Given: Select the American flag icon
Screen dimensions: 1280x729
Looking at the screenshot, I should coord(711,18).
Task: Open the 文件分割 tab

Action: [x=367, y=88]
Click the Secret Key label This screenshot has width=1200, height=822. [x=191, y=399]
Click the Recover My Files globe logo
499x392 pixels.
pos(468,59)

---

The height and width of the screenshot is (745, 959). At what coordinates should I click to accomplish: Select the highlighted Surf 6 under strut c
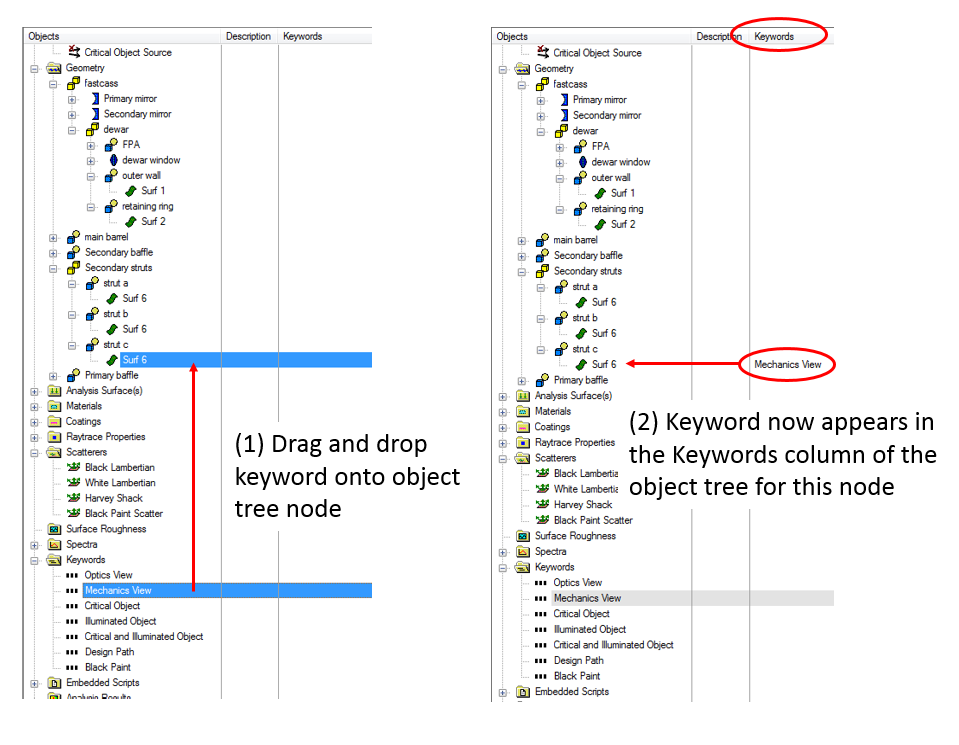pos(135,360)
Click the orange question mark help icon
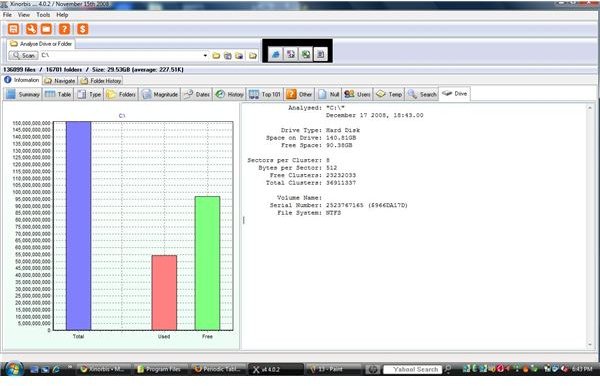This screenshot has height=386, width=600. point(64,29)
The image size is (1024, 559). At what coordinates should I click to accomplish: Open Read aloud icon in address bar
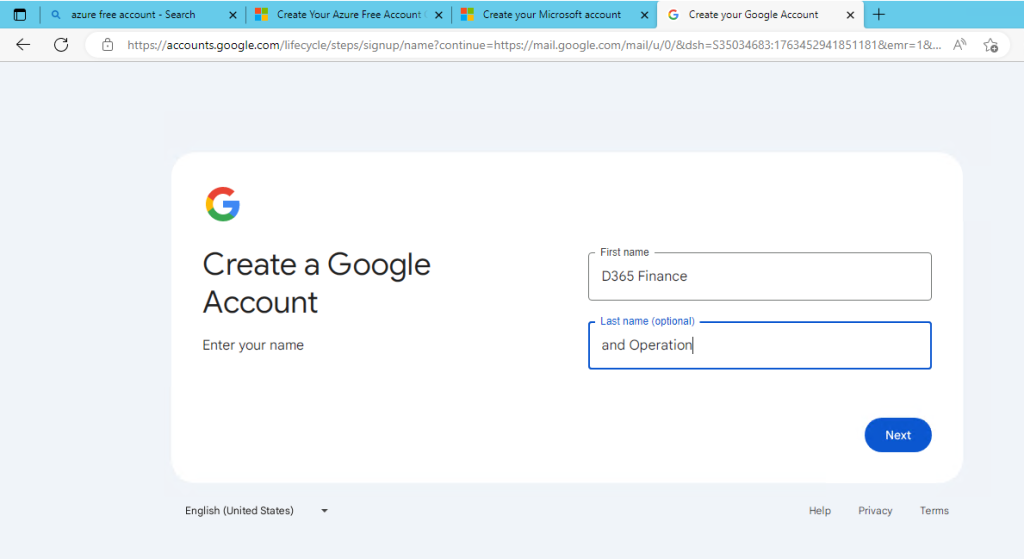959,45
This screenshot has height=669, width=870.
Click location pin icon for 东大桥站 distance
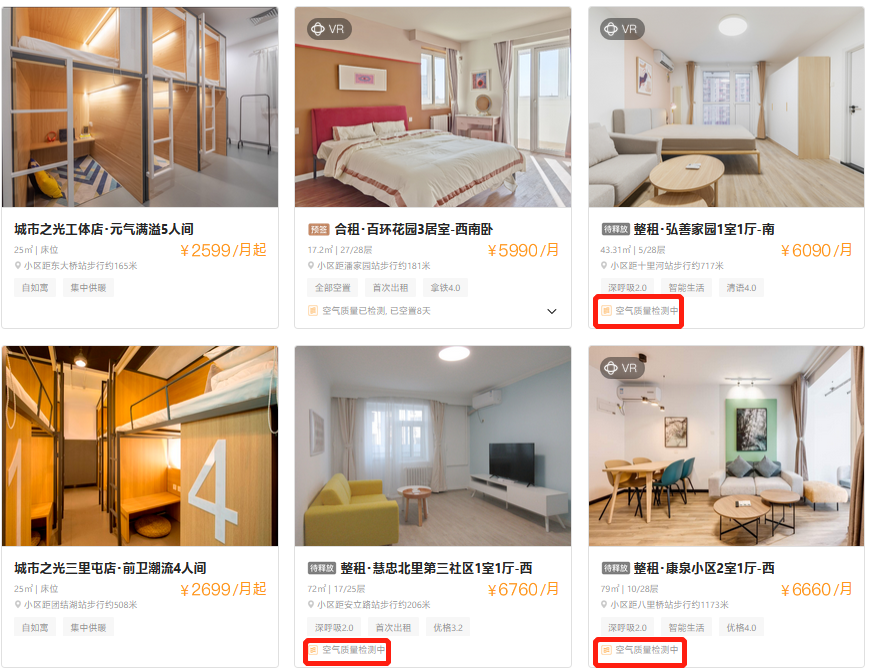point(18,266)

▸ **Exercise**: Convert the listing, from the line with "Given: Select the American flag icon" to the line with "pos(468,59)", into a Markdown table with the columns Row and Text, one numbered row per line. Leave out blank lines.

▸ **The solution**:
| Row | Text |
|---|---|
| 1 | Given: Select the American flag icon |
| 2 | Screen dimensions: 1280x729 |
| 3 | Looking at the screenshot, I should coord(711,18). |
| 4 | Task: Open the 文件分割 tab |
| 5 | Action: [x=367, y=88] |
| 6 | Click the Secret Key label This screenshot has width=1200, height=822. [x=191, y=399] |
| 7 | Click the Recover My Files globe logo |
| 8 | 499x392 pixels. |
| 9 | pos(468,59) |